[INPUT start]

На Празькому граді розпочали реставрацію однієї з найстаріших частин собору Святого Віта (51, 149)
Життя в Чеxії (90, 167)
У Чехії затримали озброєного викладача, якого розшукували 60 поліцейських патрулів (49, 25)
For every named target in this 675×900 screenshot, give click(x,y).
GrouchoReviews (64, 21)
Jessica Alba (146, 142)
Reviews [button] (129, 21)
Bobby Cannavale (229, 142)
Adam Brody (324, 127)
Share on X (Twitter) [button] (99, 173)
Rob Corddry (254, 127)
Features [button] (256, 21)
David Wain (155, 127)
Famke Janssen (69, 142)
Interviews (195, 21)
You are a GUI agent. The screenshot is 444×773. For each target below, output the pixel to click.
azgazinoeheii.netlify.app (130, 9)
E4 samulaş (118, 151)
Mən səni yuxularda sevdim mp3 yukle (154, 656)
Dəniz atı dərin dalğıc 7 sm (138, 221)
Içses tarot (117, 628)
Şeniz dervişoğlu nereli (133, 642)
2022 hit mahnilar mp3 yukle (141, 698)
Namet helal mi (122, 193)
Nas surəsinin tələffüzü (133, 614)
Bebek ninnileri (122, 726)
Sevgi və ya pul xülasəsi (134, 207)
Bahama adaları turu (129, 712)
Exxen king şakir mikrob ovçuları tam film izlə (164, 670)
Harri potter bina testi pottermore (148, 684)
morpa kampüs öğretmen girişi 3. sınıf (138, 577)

[INPUT end]

-- THE REQUEST --
Rewrite only the lines in the listing from the line with "Bahama adaları turu (129, 712)" through the end, replacing "film" with "serial" and leaving everything else unchanged.

-- TASK OUTPUT --
Bahama adaları turu (129, 712)
Exxen king şakir mikrob ovçuları tam serial izlə (164, 670)
Harri potter bina testi pottermore (148, 684)
morpa kampüs öğretmen girişi 3. sınıf (138, 577)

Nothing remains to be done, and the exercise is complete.